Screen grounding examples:
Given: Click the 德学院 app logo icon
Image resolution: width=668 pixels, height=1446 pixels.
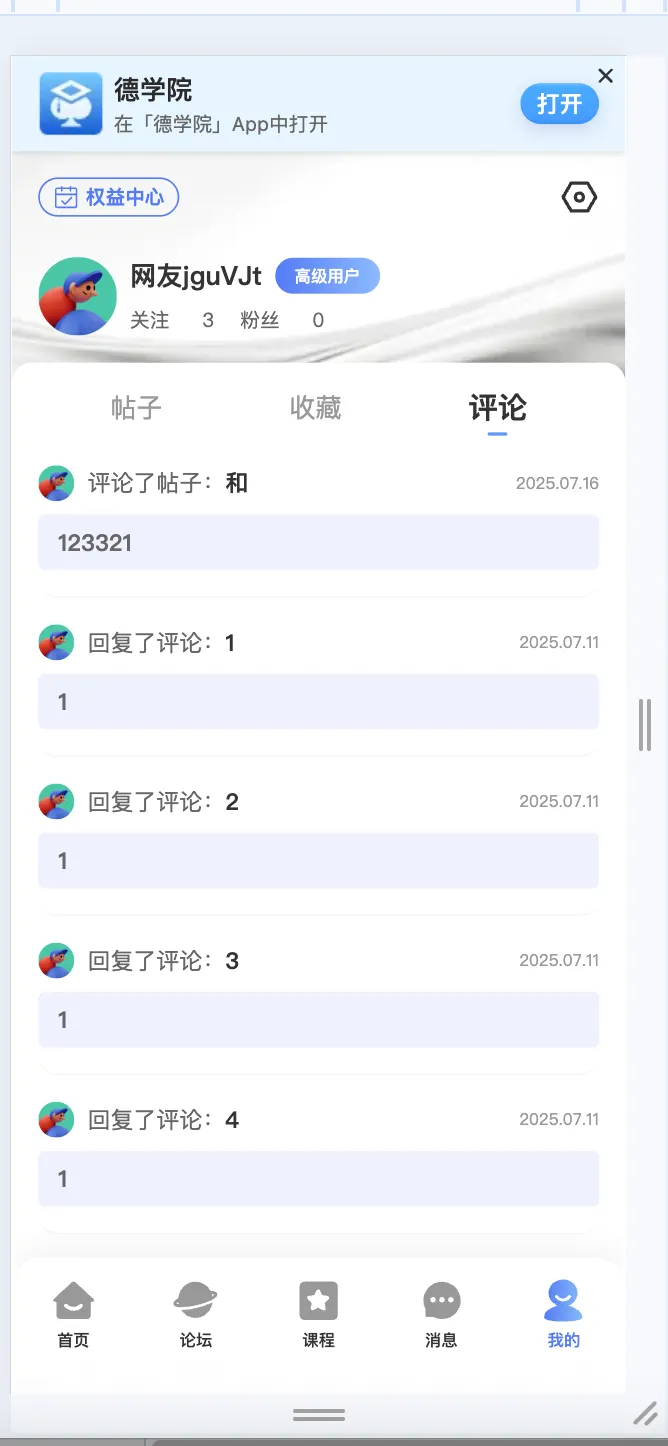Looking at the screenshot, I should [71, 104].
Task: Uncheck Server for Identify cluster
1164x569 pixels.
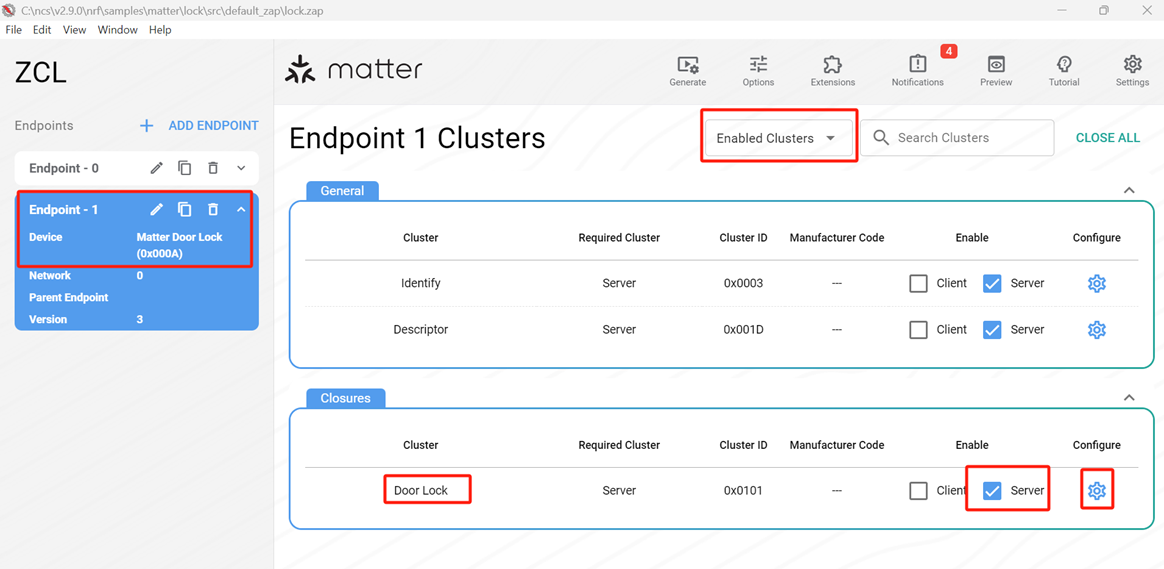Action: [992, 283]

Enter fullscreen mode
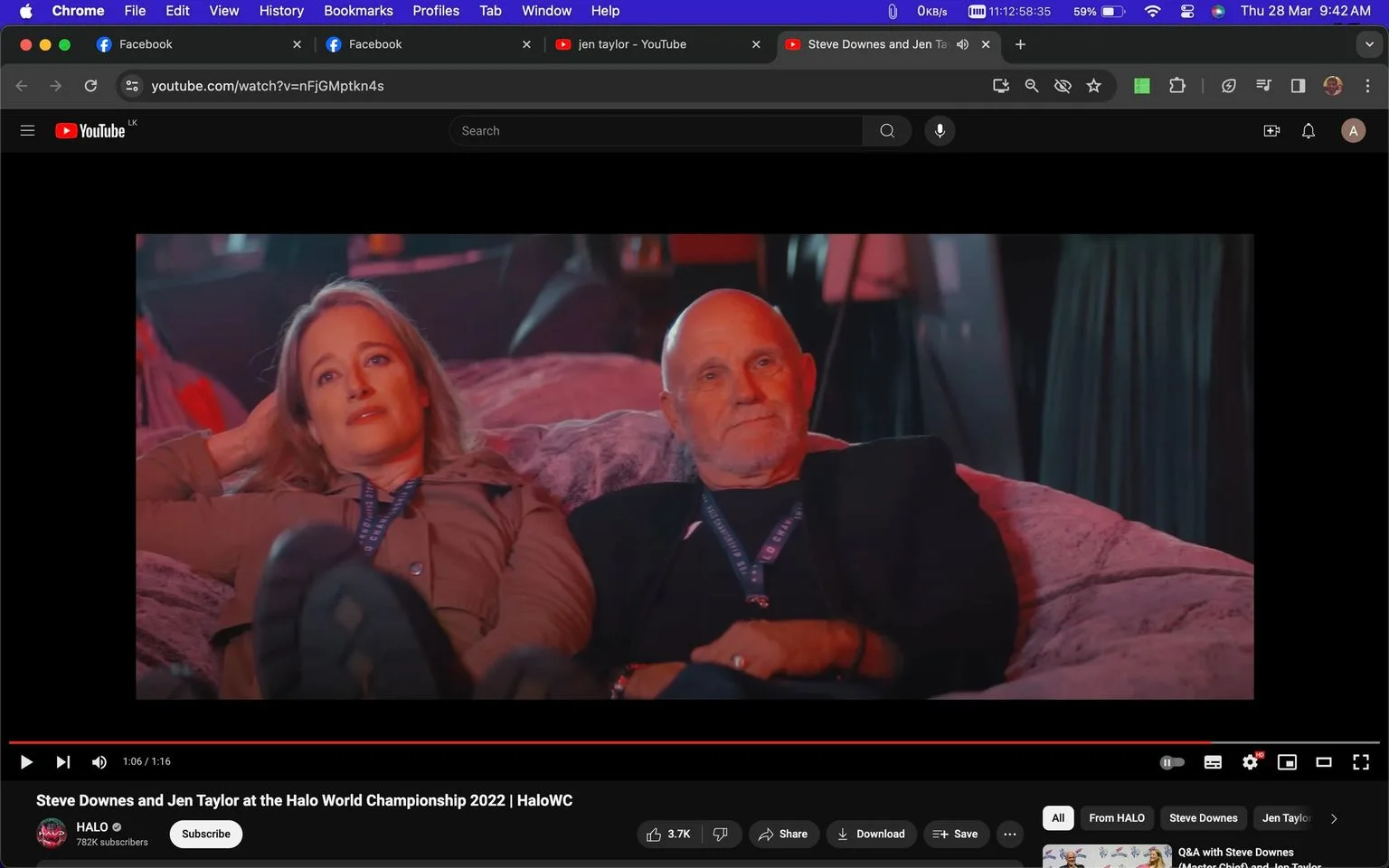pos(1361,762)
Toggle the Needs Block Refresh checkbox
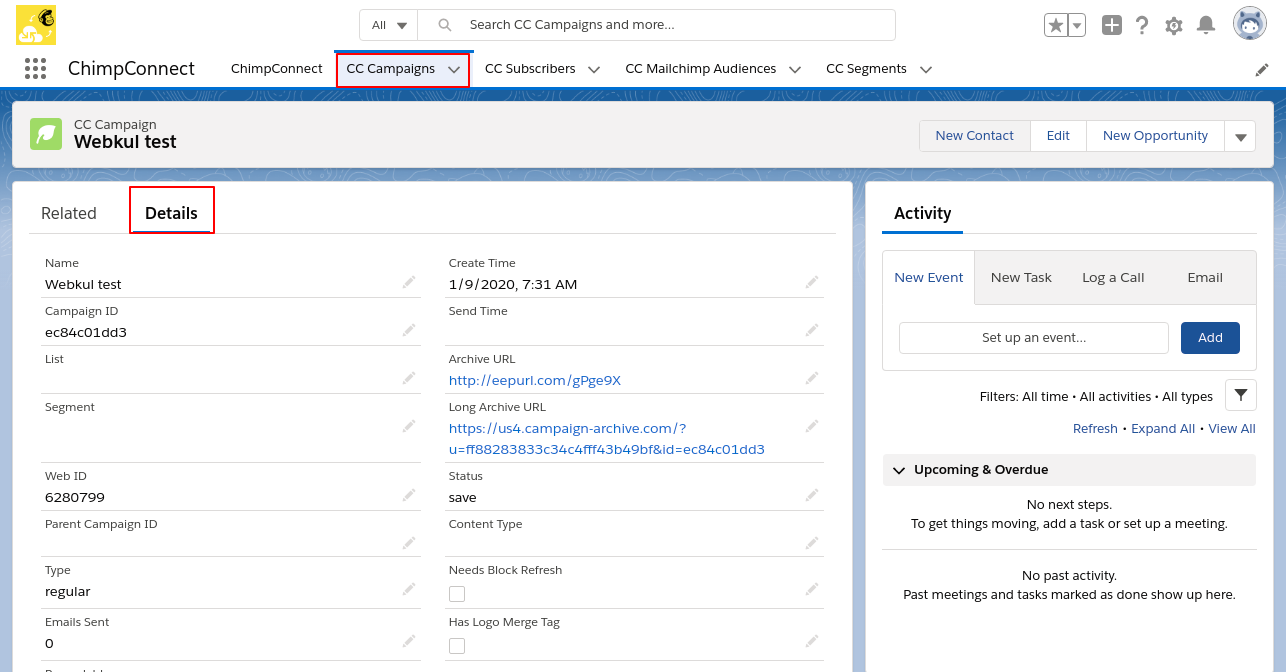The image size is (1286, 672). point(457,594)

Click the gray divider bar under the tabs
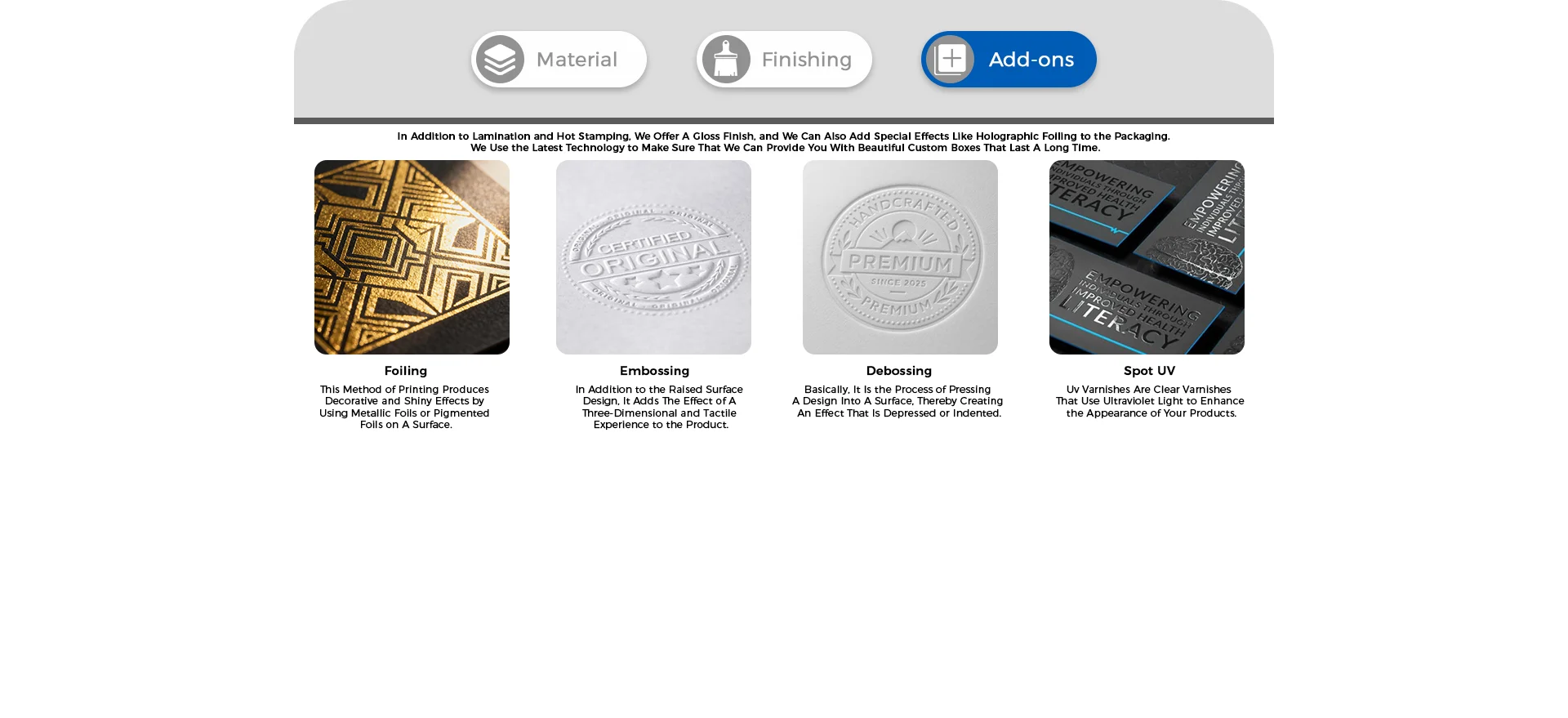784,121
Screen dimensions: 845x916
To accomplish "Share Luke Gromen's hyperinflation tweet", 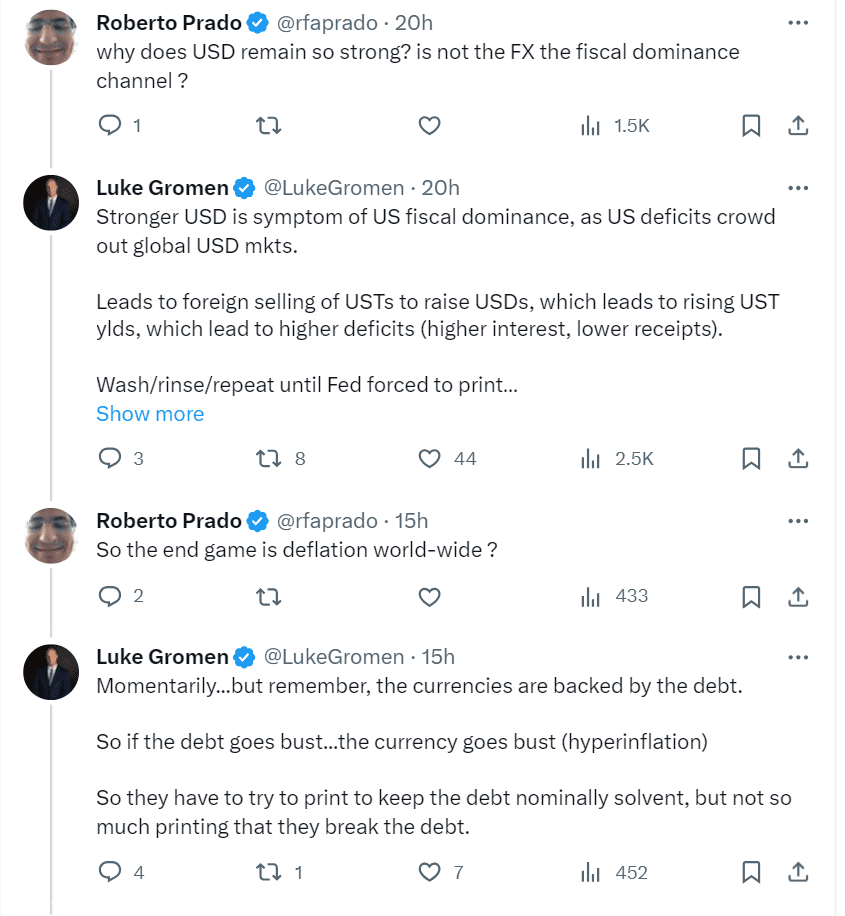I will click(798, 873).
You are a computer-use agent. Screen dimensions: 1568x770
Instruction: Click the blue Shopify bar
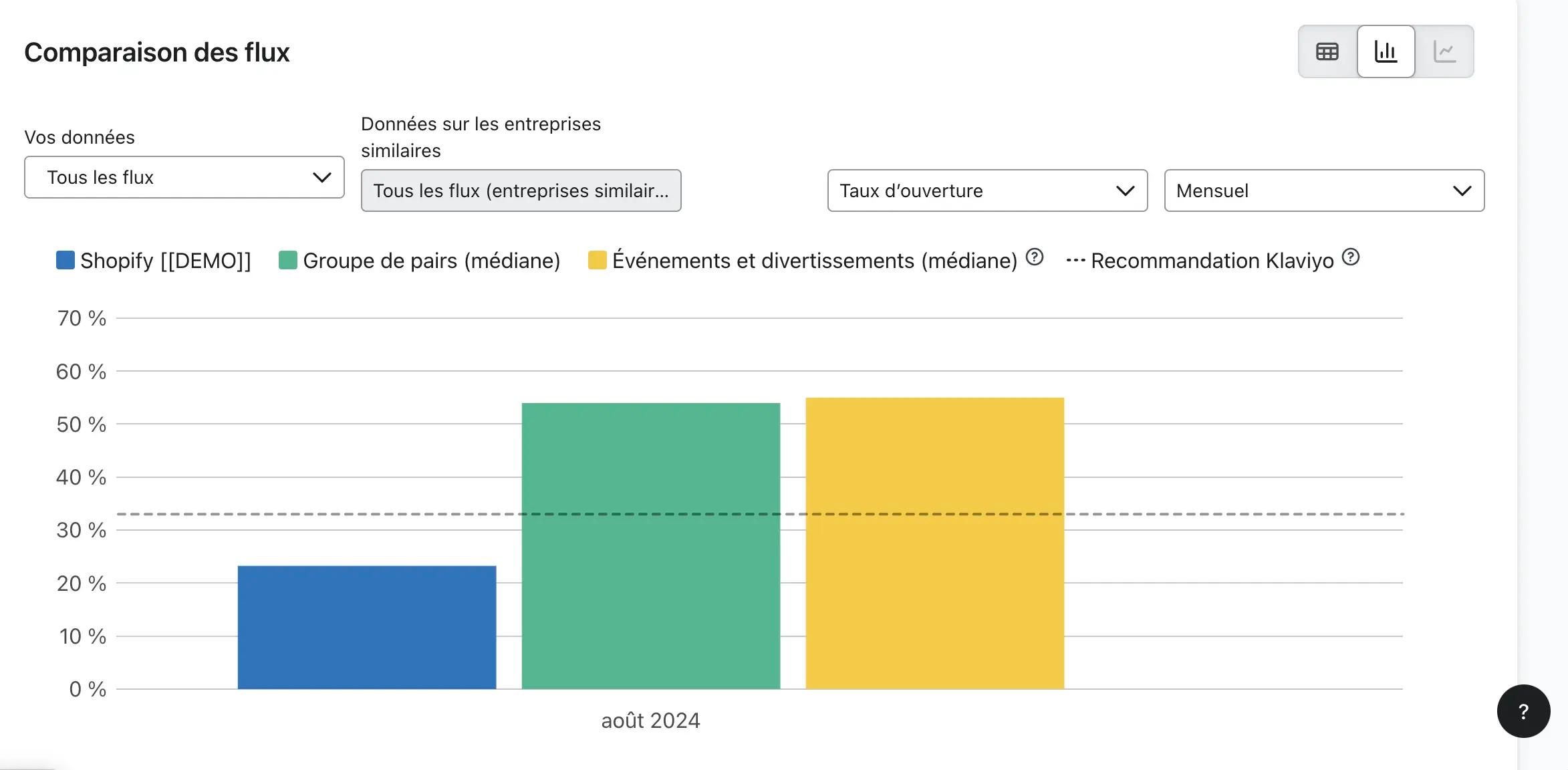click(367, 627)
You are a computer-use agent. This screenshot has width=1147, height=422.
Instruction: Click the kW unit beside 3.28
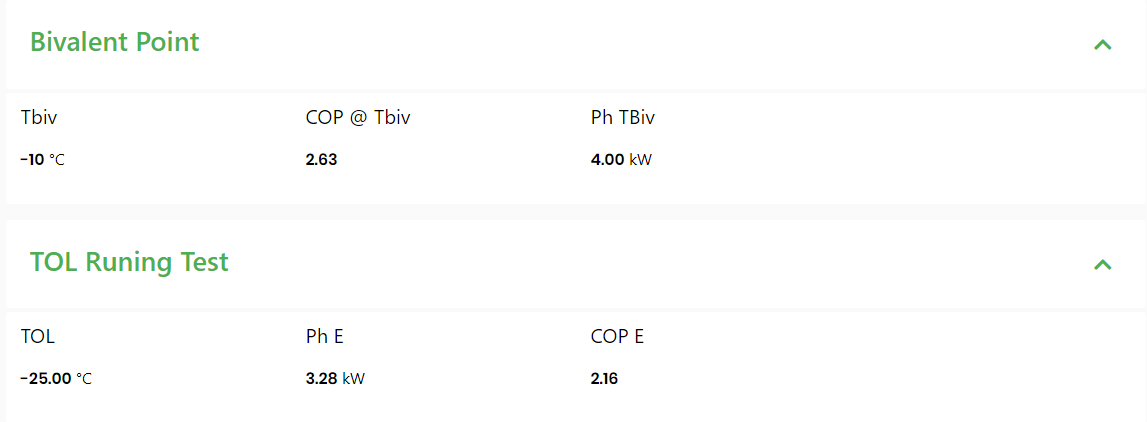pos(354,379)
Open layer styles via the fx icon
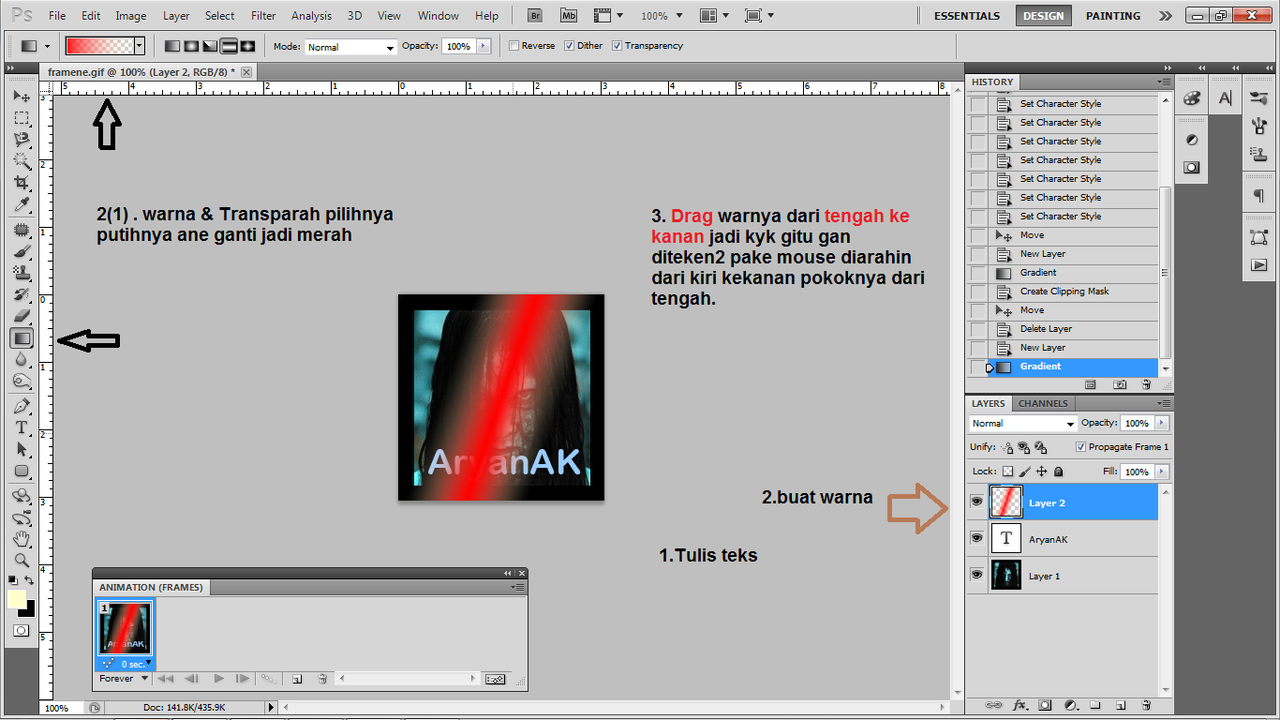This screenshot has width=1280, height=720. click(x=1019, y=705)
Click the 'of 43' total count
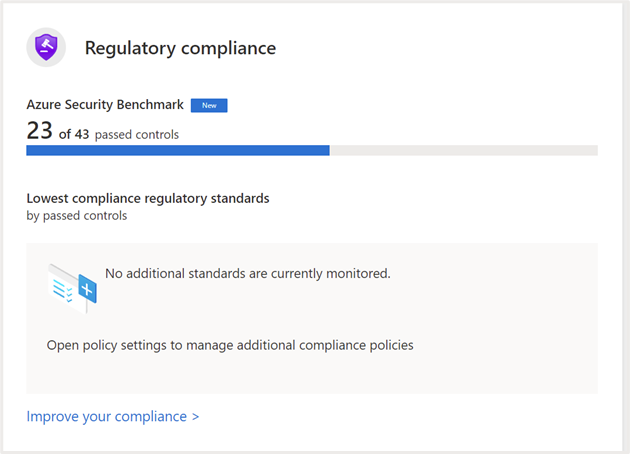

** Task description **
Copy the lines word for word, starting with the line that contains "You are a computer-use agent. Screen" and ending with the last line of the rows above. Leave the pictures out of your answer.

** In response **
You are a computer-use agent. Screen dimensions: 1568x770
Instruction: Click the blue Shopify bar
click(367, 627)
You are a computer-use agent. This screenshot has width=1147, height=422.
Instruction: Click the kW unit beside 3.28
pos(354,379)
Open layer styles via the fx icon
This screenshot has width=1280, height=720. click(x=1019, y=705)
Click the 'of 43' total count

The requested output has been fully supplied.